> _Supplied information_
#####

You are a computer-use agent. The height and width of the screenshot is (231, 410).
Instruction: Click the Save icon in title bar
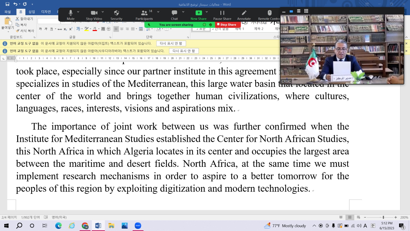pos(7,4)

#####

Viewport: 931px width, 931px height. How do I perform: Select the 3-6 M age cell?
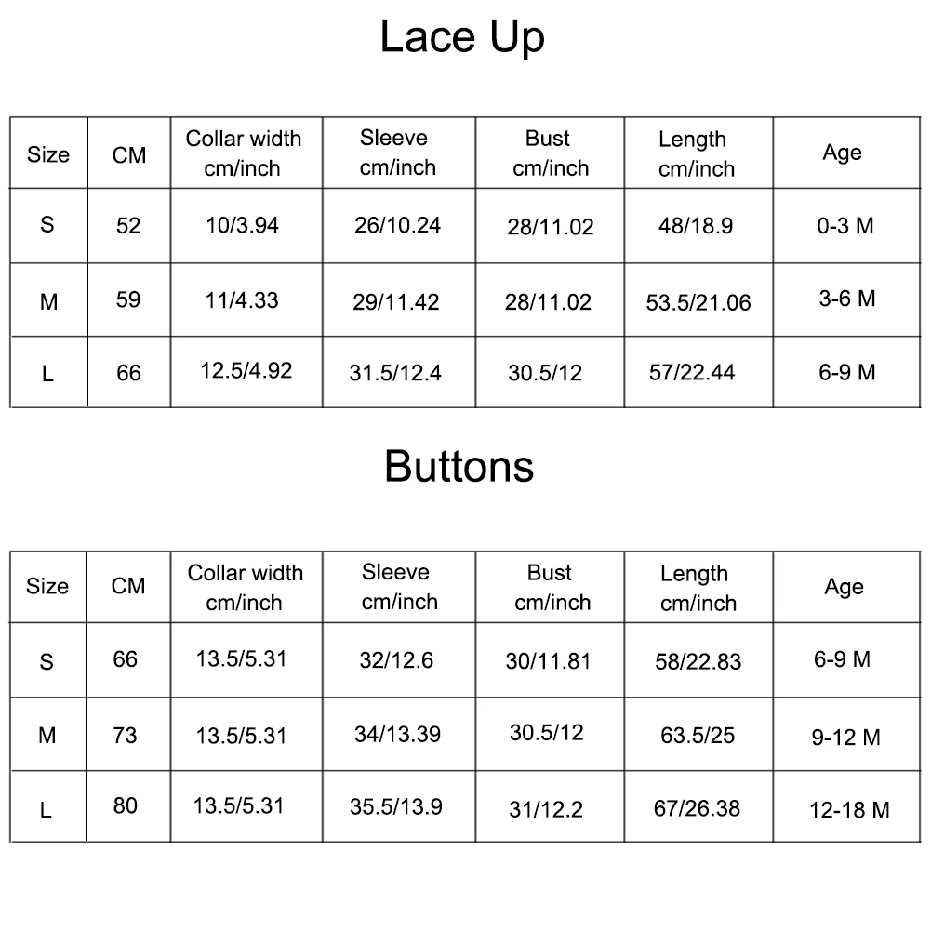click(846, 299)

#####

Extract each line of the material above that contains the string "width", matching case exactly.

You are a computer-use agent. The height and width of the screenshot is (231, 410).
Viewport: 931px width, 931px height. How do I perform: Select the 3-6 M age cell?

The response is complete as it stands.